India women's national football team started playing in the late 1970s. Their first major tournament was 1980 AFC Women's Championship. In the next edition of the tournament in 1981, the first ever hat-trick (three or more goals in a match) for India was scored by Shanti Mullick. She scored 4 goals in a 5−0 victory over Singapore on 8 June 1981. She was also the first player to score more than three goals in a match for India. In the 1981 edition two hat-tricks were scored, the second one was scored by Shukla Nag in an 8−0 win over Philippines. As of 25 May 2026, 22 different players had scored 34 hat-tricks for India.

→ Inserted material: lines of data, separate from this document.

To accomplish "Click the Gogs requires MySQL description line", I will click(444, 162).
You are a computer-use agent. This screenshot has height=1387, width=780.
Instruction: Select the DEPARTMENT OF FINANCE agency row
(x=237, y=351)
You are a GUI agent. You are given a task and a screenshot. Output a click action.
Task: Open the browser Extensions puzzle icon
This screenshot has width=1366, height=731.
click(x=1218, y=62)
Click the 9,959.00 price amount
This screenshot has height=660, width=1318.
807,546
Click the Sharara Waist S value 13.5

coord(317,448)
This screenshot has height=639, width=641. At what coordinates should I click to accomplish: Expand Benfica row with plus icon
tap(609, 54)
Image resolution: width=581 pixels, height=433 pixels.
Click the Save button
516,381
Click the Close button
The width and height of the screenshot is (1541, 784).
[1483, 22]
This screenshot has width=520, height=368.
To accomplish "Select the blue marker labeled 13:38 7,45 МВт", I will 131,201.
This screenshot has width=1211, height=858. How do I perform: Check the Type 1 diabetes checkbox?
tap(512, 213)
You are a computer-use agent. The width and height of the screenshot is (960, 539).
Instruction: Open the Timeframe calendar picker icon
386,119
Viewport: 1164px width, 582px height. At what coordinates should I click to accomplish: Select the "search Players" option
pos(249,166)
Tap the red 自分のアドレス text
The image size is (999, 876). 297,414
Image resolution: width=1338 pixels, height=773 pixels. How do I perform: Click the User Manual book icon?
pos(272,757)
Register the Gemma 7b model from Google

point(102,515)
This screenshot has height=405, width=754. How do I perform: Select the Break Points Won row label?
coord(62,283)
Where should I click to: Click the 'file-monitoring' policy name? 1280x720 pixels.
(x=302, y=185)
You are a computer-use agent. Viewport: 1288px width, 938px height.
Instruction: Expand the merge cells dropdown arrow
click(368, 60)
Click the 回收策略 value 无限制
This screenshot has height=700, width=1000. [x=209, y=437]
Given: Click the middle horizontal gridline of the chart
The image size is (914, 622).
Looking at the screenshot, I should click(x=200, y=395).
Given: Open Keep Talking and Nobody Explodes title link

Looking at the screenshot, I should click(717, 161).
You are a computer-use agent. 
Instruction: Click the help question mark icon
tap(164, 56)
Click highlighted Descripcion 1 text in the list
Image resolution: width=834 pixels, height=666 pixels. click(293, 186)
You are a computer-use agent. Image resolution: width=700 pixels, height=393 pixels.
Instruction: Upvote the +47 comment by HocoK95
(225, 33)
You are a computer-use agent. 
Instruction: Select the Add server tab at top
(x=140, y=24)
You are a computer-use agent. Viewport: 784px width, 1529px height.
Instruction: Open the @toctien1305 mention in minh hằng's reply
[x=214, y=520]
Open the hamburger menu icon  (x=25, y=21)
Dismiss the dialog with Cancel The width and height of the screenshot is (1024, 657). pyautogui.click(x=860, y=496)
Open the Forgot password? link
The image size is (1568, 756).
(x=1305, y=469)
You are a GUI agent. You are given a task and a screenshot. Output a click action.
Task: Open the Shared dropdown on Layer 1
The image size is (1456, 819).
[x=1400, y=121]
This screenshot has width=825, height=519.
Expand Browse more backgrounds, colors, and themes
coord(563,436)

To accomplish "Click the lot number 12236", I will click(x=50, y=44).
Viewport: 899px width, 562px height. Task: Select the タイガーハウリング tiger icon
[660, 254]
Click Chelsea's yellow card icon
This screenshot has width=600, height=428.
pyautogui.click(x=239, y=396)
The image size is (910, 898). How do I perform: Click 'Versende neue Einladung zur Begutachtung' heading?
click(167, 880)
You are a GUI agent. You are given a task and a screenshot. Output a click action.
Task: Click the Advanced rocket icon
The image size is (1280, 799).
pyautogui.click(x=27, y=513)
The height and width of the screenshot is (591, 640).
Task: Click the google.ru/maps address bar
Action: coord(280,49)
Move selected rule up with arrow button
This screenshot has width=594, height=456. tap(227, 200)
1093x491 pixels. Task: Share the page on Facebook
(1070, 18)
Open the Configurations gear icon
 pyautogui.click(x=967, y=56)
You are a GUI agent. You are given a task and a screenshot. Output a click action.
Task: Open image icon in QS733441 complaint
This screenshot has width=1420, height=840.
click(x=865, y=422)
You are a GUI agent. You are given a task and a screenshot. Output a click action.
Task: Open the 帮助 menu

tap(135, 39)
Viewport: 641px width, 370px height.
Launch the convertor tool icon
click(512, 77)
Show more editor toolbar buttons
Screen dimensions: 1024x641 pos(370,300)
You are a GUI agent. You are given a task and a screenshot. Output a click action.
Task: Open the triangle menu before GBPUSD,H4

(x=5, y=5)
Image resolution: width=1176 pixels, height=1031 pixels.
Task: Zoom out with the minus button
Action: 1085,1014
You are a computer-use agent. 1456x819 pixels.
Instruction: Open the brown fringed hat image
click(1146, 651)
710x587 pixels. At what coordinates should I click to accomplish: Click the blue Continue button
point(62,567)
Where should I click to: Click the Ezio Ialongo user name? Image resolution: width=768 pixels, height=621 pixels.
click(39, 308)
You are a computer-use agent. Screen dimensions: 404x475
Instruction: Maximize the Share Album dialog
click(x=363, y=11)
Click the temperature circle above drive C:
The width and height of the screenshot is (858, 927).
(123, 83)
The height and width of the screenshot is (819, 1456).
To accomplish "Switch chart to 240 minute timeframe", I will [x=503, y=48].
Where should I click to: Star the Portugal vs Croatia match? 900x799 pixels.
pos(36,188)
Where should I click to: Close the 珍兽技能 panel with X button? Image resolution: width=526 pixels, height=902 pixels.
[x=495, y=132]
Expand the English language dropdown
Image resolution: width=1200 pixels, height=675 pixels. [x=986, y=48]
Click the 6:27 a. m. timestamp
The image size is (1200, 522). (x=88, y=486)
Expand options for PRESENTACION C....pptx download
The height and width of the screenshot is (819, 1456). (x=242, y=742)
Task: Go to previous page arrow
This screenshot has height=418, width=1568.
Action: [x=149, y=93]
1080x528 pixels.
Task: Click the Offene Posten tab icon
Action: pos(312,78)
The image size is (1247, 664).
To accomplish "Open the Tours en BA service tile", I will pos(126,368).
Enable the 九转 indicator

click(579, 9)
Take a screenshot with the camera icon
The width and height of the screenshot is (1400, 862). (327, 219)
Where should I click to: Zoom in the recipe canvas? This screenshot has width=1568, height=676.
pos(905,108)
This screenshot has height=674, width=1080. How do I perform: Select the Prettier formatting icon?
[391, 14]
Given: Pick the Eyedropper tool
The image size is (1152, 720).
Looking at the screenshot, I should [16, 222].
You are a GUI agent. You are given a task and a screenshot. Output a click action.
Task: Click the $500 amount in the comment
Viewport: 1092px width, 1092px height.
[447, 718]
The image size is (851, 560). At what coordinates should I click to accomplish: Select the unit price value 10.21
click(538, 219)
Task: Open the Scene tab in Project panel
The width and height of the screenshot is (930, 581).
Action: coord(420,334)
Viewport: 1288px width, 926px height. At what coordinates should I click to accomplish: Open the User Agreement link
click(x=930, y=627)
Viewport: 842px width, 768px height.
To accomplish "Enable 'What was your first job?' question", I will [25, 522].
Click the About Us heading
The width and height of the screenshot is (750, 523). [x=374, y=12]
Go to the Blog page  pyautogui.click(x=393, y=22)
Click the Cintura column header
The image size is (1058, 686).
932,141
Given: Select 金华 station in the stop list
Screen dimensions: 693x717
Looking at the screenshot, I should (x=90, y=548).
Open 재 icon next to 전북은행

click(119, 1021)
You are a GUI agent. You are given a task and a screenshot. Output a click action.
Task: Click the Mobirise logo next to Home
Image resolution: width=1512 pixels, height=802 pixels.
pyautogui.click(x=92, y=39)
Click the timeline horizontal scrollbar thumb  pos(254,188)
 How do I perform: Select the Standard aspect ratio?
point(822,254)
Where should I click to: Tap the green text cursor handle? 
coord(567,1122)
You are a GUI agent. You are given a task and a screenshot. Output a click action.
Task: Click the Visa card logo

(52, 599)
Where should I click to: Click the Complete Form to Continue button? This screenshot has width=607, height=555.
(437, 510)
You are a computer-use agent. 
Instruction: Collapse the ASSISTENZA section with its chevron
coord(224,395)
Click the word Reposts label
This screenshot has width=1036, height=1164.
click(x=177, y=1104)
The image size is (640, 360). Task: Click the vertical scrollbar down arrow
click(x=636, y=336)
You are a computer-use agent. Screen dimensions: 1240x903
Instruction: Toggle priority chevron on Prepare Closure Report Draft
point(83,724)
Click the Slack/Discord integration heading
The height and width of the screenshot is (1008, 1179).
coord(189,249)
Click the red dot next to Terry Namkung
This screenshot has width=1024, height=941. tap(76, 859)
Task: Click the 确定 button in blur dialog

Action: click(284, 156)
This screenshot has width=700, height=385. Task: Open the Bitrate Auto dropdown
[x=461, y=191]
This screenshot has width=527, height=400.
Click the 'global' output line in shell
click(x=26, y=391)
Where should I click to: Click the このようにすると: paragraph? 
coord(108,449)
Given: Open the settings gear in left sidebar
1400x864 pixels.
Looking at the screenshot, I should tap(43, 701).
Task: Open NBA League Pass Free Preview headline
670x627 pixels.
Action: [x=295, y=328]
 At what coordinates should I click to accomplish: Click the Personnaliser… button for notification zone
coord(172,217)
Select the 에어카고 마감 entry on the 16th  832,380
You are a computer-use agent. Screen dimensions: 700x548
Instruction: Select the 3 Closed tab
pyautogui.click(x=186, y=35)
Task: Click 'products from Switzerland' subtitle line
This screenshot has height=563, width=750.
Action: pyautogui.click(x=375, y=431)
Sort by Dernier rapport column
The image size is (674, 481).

2010 South Asian Games−football tournament was the first tournament where three different players scored hat-trick for India. Mandakini Devi scored against Sri Lanka, Bembem Devi scored against Pakistan and Naobi Chanu scored against Bangladesh, which helped India to reach the final of the tournament and eventually they won the gold medal. The first player to score a double hat-trick (six goals) in a single match for India was Sasmita Mallik. She scored seven goals in an 18−0 victory over Bhutan at the 2010 SAFF Women's Championship, which is India's biggest win till date. Along with Mallik, Ngangom Bala Devi and Tababi Devi also scored hat-trick in that match; thus this became the most hat-tricks scored in a single match by Indian players.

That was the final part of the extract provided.